Les leaders de plus de 50 Premières Nations du Canada et des États-Unis viennent de signer un traité « contre l’expansion des sables bitumineux » et contre les projets qui permettent de transporter ce pétrole, dont les pipelines. Un geste qui pourrait compliquer les choses pour les promoteurs de ces projets.
« Ce que signifie le traité, c’est que du Québec, nous travaillerons avec nos alliés autochtones en Colombie-Britannique pour arrêter le pipeline de Kinder Morgan et nous lutterons aussi avec nos alliés autochtones du Minnesota contre l’expansion de la Ligne 3 d’Enbridge, et nous savons que nous aussi nous pourrons compter sur leur aide contre le projet Énergie Est », a résumé le Grand chef de Kanesatake, Serge Simon, dans le cadre d’une cérémonie de signature tenue jeudi à Montréal.
Selon le chef de l’Assemblée des Premières nations du Québec et du Labrador (APNQL), Ghislain Picard, cette entente « représente seulement le commencement d’une longue lutte ». Leur message est sans équivoque. Pour les nations autochtones, l’industrie pétrolière provoque déjà des impacts négatifs significatifs, notamment en aggravant la crise climatique, qui affecte directement les territoires des Premières Nations.
Or, la production de pétrole des sables bitumineux doit connaître une croissance marquée au cours des prochaines années. Les projets d’expansion actuellement en développement devraient faire croître la production du secteur de plus de 40 % d’ici 2025. L’industrie produirait alors 3,4 millions de barils par jour, contre 2,4 millions à l’heure actuelle. Une telle croissance est impossible sans la construction de nouveaux pipelines, mais aussi un recours accru au transport par train.
Territoires interdits
Le « Traité autochtone » prévoit donc que les Premières nations signataires, dont certaines du Québec, s’engagent à « interdire » l’utilisation de leurs « territoires » pour des projets qui faciliteraient l’expansion de la production pétrolière albertaine. Cela inclut le transport par pipeline, par navire ou par train.
« Nous savons que les infrastructures qui entraînent l’expansion des sables bitumineux sont, à la fois, complètement irresponsables et incompatibles avec les objectifs du Canada de réduire ses émissions de gaz à effet de serre », a fait valoir jeudi le Grand chef Stewart Phillip, président de l’Union des chefs indiens de la Colombie-Britannique.
Dans l’est du pays, les autochtones s’opposent notamment au projet de transport de pétrole par train, à travers le Québec, vers un port qui serait situé à Belledune, au Nouveau-Brunswick.
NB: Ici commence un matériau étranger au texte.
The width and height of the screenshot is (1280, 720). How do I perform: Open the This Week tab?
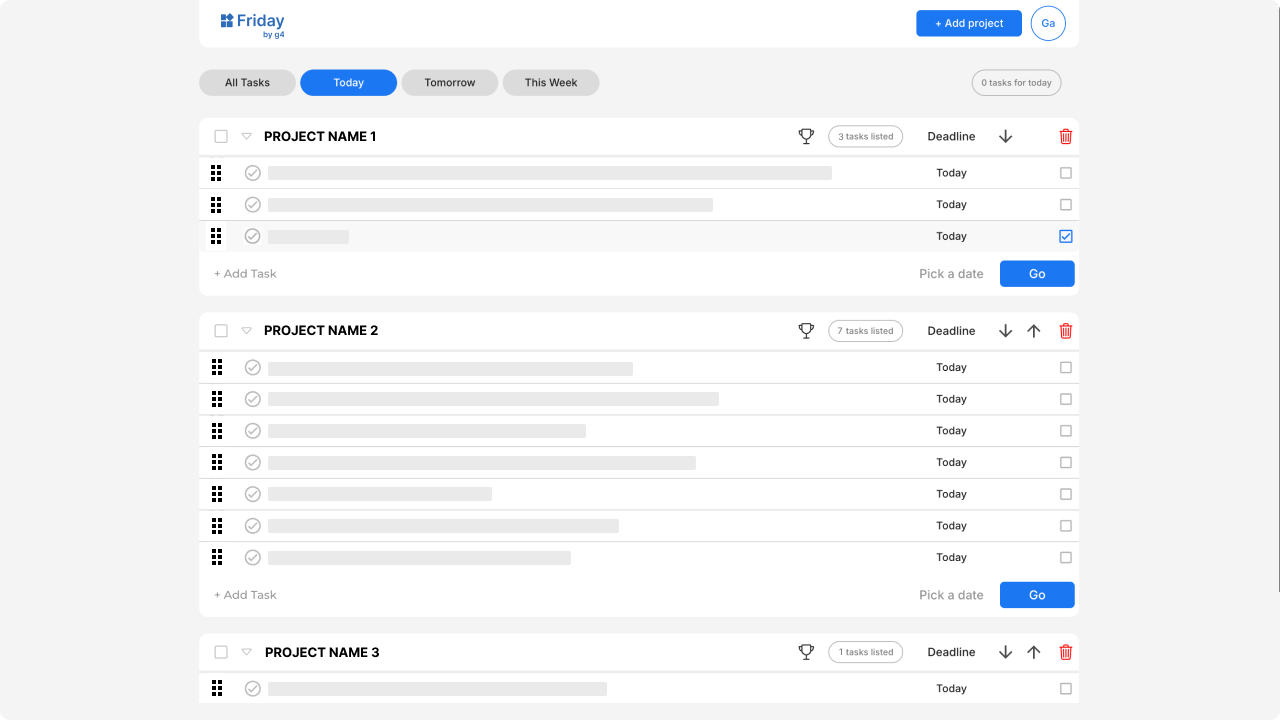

Selon les plans de l’entreprise Chaleurs Terminal, des convois totalisant 220 wagons chaque jour traverseraient le sud du Québec, dont l’île de Montréal, pour y acheminer du pétrole brut destiné à l’exportation.
Le traité affirme par ailleurs que les Nations autochtones signataires « souhaitent devenir des partenaires de premier plan dans le cadre de la transition vers une société plus durable ».
Non au Québec
L’Assemblée des Premières Nations Québec-Labrador (APNQL) avait déjà annoncé en juin qu’elle s’oppose catégoriquement à la construction du pipeline Énergie Est. Ce refus constitue d’ailleurs un coup dur pour TransCanada, puisque les autochtones ont promis de défendre leur position devant les tribunaux si le gouvernement Trudeau décide malgré tout d’autoriser le projet d’exportation de pétrole des sables bitumineux.
Pour l’avocat Jean Baril, la prise de position très ferme de l’APNQL risque effectivement de peser lourd dans la balance. « C’est une prise de position très importante, c’est une nouvelle épine dans le pied de ce projet, en raison des droits fondamentaux qui sont reconnus dans la Constitution canadienne. Il y a un poids politique et juridique énorme qui vient s’ajouter dans le débat », selon le professeur au Département de sciences juridiques de l’UQAM.